Now, let's proceed with the proof:
Given: a + b + c = 180
We can rewrite this equation as: a = 180 - (b + c)
Now substitute this value of a in sin(a):
sin(a) = sin(180 - (b + c))
We know that sin(180 - θ) = sin(θ), so we have:
sin(a) = sin(b + c)
Using the sum-to-product identity (identity 1) mentioned above, we can write:
sin(a) + sin(b) + sin(c) = 2sin((b + c)/2)cos((b - c)/2) + sin(b) + sin(c)
Next, let's rewrite the cos((b - c)/2) term:
cos((b - c)/2) = sqrt((1 + cos(b - c))/2) (using the half-angle identity for cosine)
Now, we can substitute this value in the equation:
sin(a) + sin(b) + sin(c) = 2sin((b + c)/2)sqrt((1 + cos(b - c))/2) + sin(b) + sin(c)
We can further simplify the equation:
sin(a) + sin(b) + sin(c) = 2sin((b + c)/2)(sqrt(1 + cos(b - c))/sqrt(2)) + sin(b) + sin(c)
Now, let's focus on the terms involving the half angle identities:
2sin((b + c)/2)(sqrt(1 + cos(b - c))/sqrt(2))
= 2sin((b + c)/2)(sqrt((1 + cos(b - c))/2)/sqrt((1 + cos(b - c))/2))
= 2sqrt((1 + cos(b - c))/2) * sin((b + c)/2)
Using the double-angle identity for sine: sin(2θ) = 2sin(θ)cos(θ), we can rewrite sin((b + c)/2) as:
sin((b + c)/2) = 2sin((b + c)/4)cos((b + c)/4)
Substituting this value in the equation:
sin(a) + sin(b) + sin(c) = 2sqrt((1 + cos(b - c))/2) * 2sin((b + c)/4)cos((b + c)/4) + sin(b) + sin(c)
The next step is to express cos((b + c)/4) in terms of cos(a/2), cos(b/2), and cos(c/2). We can use the half-angle identity for cosine:
cos(θ/2) = sqrt((1 + cos(θ))/2)
cos((b + c)/4) = sqrt((1 + cos((b + c)/2))/2)
Similarly, we can express sin((b + c)/4) in terms of sin(a/2), sin(b/2), and sin(c/2). Using the half-angle identity for sine:
sin(θ/2) = sqrt((1 - cos(θ))/2)
sin((b + c)/4) = sqrt((1 - cos((b + c)/2))/2)
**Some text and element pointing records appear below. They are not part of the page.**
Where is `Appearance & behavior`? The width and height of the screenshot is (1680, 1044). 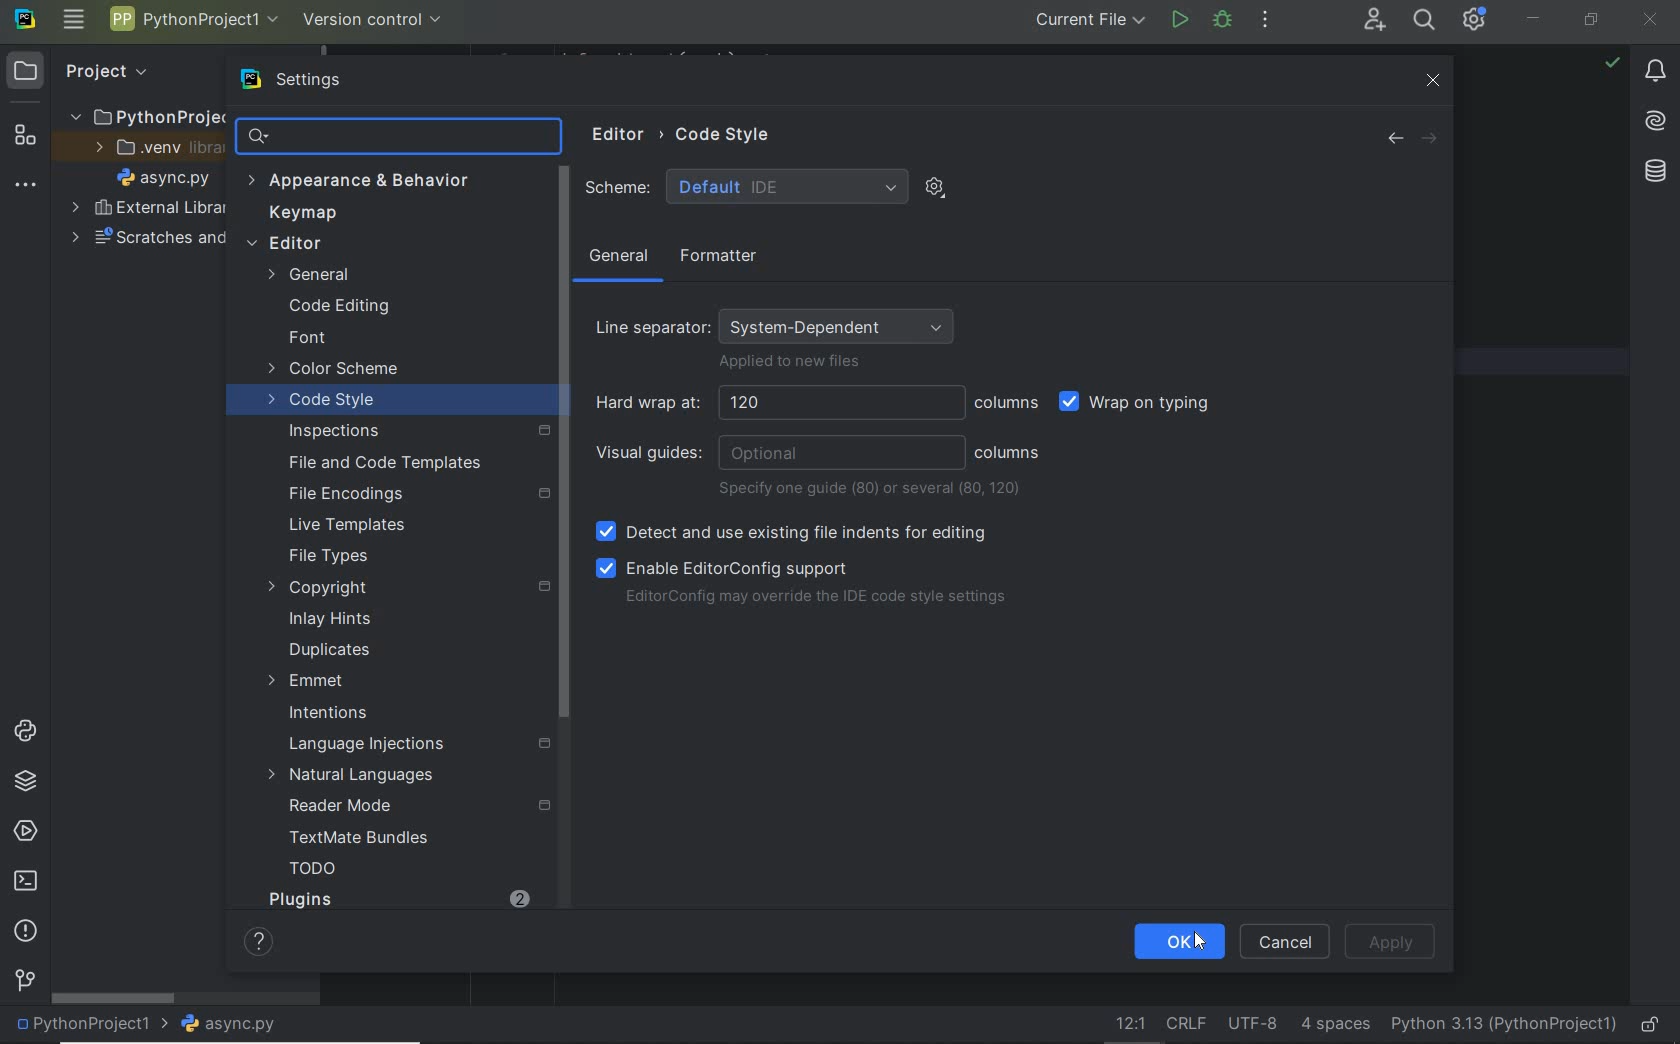 Appearance & behavior is located at coordinates (373, 182).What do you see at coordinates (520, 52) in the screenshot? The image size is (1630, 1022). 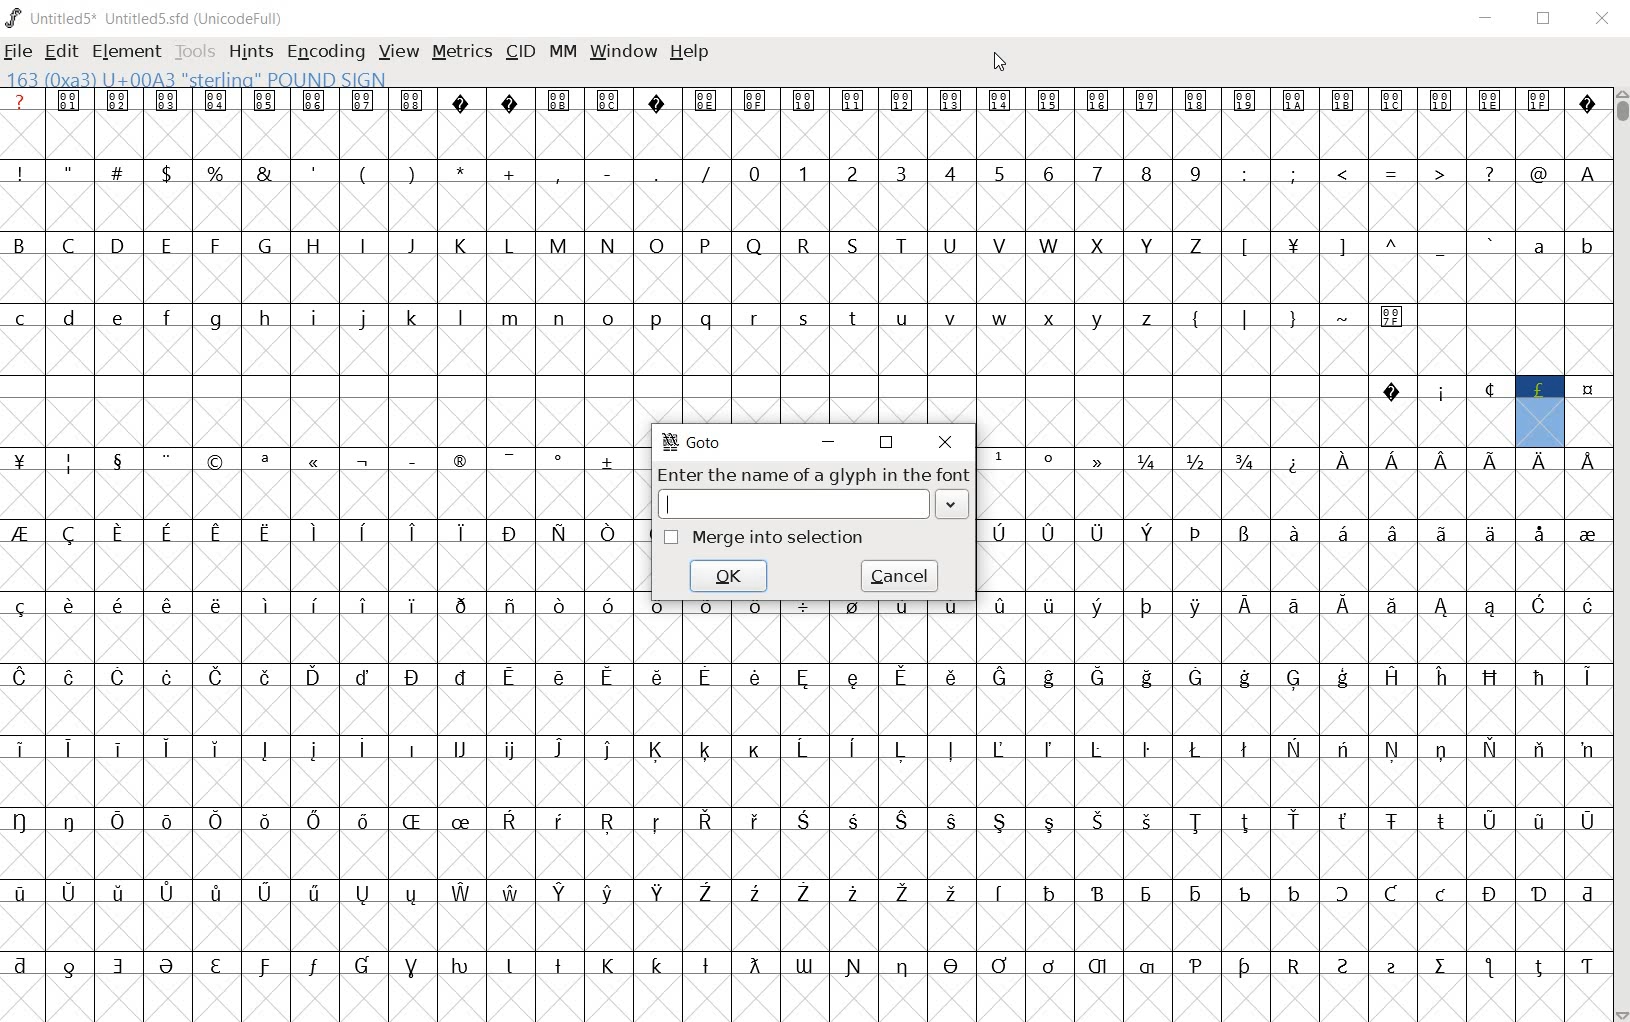 I see `CID` at bounding box center [520, 52].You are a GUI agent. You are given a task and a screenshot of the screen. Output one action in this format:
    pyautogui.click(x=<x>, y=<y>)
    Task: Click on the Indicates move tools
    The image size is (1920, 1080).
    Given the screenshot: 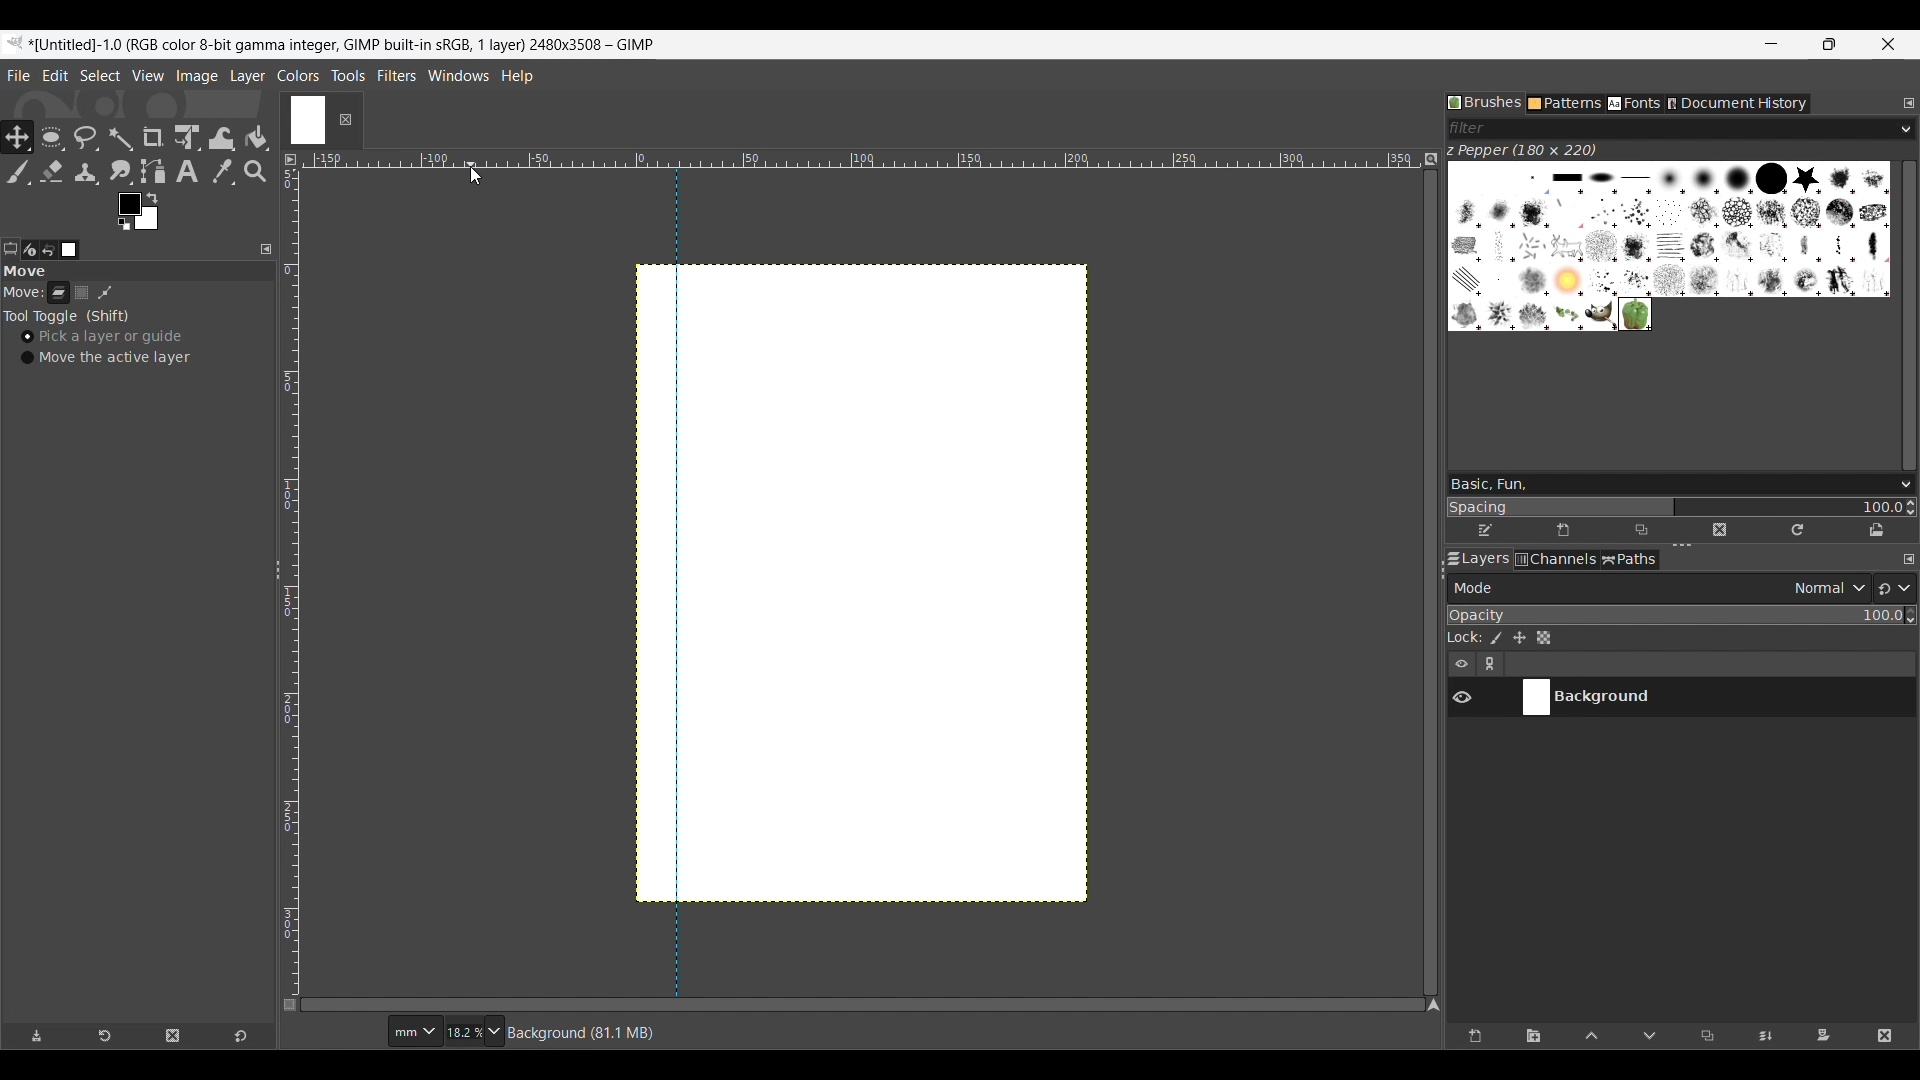 What is the action you would take?
    pyautogui.click(x=23, y=292)
     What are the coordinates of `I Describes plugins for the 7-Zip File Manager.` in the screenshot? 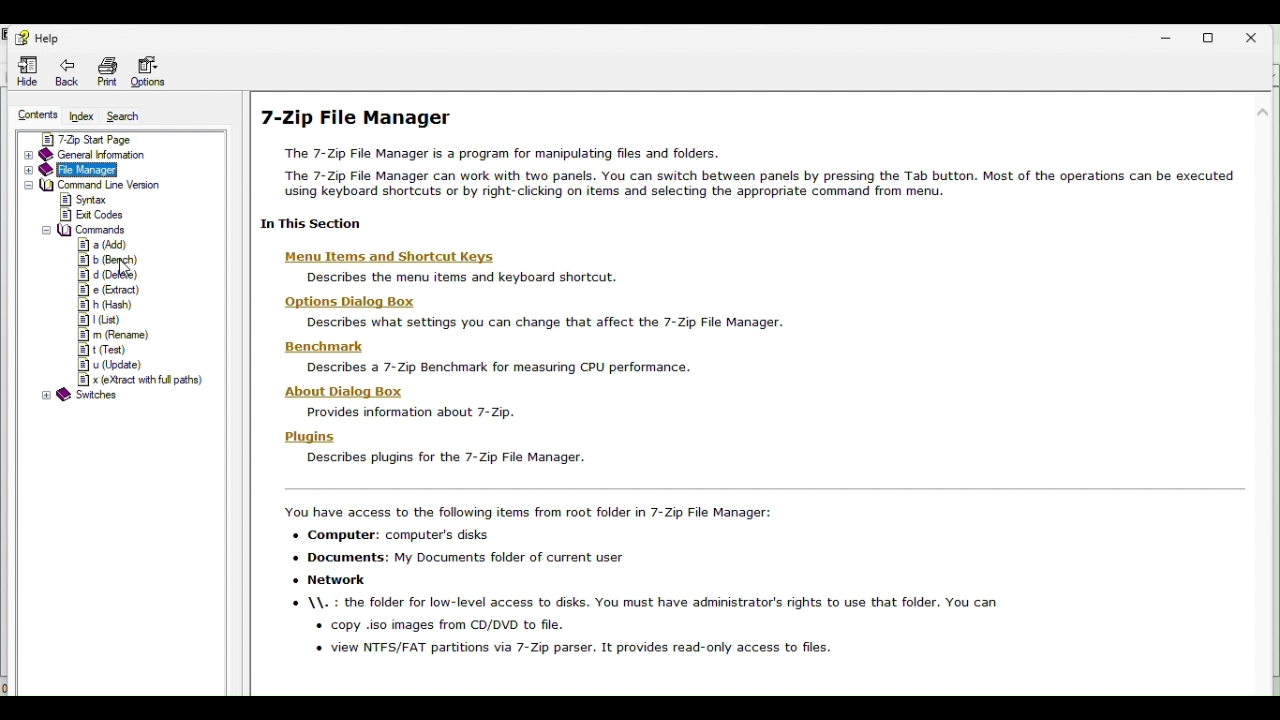 It's located at (448, 460).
Now we can substitute these values in the equation:
sin(a) + sin(b) + sin(c) = 2sqrt((1 + cos(b - c))/2) * 2sqrt((1 - cos((b + c)/2))/2) * sqrt((1 + cos((b + c)/2))/2) + sin(b) + sin(c)
The sqrt((1 + cos((b + c)/2))/2) terms cancel out:
sin(a) + sin(b) + sin(c) = 2sqrt((1 + cos(b - c))/2) * 2sqrt((1 - cos((b + c)/2))/2) + sin(b) + sin(c)
Now let's simplify the remaining terms:
2sqrt((1 + cos(b - c))/2) * 2sqrt((1 - cos((b + c)/2))/2) + sin(b) + sin(c)
= 2sqrt(1 + cos(b - c)) * sqrt(1 - cos((b + c)/2)) + sin(b) + sin(c)
Now, let's apply the double-angle identity for cosine to cos((b + c)/2):
cos((b + c)/2) = 2cos^2((b + c)/4) - 1
Substituting this value in the equation:
2sqrt(1 + cos(b - c)) * sqrt(1 - cos((b + c)/2)) + sin(b) + sin(c)
= 2sqrt(1 + cos(b - c)) * sqrt(1 - (2cos^2((b + c)/4) - 1)) + sin(b) + sin(c)
= 2sqrt(1 + cos(b - c)) * sqrt(2cos^2((b + c)/4)) + sin(b) + sin(c)
= 2cos((b + c)/4) * 2|cos((b + c)/4)| + sin(b) + sin(c) (removing the negative square root)
Using the identity |cos(x)| = cos(x), this simplifies to:
2cos((b + c)/4) * 2cos((b + c)/4) + sin(b) + sin(c)
= 4cos^2((b + c)/4) + sin(b) + sin(c)
Finally, let's apply the double-angle identity for cosine:
cos(2θ) = 2cos^2(θ) - 1
cos(a/2) = 2cos^2((b + c)/4) - 1
Substituting this value in the equation:
4cos^2((b + c)/4) + sin(b) + sin(c)
= 4cos(a/2) + sin(b) + sin(c)
Therefore, we have shown that sin(a) + sin(b) + sin(c) = 4cos(a/2)cos(b/2)cos(c/2).